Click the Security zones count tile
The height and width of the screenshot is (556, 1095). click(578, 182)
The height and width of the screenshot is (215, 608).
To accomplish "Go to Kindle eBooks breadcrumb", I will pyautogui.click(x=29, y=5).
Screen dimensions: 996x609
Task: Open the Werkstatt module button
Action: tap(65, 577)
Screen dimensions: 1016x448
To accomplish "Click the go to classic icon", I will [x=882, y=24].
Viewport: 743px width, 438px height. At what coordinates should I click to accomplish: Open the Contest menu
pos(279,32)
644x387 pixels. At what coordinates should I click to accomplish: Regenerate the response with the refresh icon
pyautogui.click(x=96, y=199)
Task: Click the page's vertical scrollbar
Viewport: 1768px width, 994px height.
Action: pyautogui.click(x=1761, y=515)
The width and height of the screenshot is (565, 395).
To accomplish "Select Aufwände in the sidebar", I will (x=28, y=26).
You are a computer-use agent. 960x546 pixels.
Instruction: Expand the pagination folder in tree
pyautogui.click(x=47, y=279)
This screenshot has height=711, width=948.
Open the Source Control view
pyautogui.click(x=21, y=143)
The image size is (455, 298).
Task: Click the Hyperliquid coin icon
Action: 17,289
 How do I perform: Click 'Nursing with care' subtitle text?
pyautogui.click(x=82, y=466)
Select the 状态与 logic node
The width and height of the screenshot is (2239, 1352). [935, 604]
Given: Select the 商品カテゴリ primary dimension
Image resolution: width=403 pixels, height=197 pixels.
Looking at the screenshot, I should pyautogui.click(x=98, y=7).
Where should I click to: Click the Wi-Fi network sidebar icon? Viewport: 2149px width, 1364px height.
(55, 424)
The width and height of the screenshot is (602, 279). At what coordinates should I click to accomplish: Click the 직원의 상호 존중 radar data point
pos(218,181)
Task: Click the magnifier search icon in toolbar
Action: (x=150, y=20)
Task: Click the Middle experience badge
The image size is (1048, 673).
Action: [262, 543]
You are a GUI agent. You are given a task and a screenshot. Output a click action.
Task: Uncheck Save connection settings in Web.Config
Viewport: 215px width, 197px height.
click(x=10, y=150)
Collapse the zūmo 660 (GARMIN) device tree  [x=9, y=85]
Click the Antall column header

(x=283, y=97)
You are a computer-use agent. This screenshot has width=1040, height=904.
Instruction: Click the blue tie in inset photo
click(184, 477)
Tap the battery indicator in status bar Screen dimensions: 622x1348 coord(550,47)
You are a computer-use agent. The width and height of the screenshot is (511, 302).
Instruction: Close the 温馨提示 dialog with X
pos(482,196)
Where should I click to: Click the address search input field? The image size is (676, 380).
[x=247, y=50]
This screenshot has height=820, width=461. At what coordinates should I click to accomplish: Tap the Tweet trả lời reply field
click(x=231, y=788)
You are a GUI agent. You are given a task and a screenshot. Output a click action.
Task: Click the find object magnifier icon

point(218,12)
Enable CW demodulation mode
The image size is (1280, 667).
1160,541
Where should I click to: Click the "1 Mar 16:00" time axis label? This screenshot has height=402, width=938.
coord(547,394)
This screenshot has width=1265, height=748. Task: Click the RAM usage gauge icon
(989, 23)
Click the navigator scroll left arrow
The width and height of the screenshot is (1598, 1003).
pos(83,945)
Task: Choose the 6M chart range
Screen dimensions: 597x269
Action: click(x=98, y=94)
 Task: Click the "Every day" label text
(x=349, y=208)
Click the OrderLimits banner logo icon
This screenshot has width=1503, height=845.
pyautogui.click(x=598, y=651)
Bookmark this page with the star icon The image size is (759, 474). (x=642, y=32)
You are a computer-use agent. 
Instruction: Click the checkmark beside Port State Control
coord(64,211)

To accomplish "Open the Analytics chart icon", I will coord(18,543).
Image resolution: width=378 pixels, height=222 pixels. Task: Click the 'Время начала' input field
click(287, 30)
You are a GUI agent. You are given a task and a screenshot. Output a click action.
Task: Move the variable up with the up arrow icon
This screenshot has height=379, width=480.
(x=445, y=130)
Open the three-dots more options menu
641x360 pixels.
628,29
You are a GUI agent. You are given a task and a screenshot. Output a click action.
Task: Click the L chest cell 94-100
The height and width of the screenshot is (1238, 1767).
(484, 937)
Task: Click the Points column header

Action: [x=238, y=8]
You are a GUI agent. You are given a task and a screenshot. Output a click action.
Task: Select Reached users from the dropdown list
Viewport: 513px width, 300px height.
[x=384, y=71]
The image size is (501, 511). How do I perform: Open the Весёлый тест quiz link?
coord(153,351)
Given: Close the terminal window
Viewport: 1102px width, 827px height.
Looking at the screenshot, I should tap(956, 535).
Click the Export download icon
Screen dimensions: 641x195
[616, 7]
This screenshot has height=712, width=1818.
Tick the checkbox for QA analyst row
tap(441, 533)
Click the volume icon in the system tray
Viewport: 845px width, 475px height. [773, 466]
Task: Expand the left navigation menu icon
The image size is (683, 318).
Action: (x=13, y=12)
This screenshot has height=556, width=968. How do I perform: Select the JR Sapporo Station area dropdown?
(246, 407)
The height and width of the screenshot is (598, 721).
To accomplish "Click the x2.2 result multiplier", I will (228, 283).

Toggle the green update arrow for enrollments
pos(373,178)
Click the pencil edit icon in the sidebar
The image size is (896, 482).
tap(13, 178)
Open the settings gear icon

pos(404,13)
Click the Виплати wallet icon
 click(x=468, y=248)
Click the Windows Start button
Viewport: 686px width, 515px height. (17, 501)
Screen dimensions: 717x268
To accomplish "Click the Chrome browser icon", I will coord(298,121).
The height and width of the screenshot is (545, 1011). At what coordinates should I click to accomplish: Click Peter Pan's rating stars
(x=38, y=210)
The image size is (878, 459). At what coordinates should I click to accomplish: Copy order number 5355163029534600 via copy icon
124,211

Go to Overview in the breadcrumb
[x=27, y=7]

===

• To be done:
Reproduce everything from the line containing "Click the Windows Start button" down to the line containing "(x=38, y=210)", substituting "Display size" for "Screen dimensions" and leaving all else unchanged.

• Answer:
Click the Windows Start button
Viewport: 686px width, 515px height. (17, 501)
Display size: 717x268
To accomplish "Click the Chrome browser icon", I will coord(298,121).
The height and width of the screenshot is (545, 1011). At what coordinates should I click to accomplish: Click Peter Pan's rating stars
(x=38, y=210)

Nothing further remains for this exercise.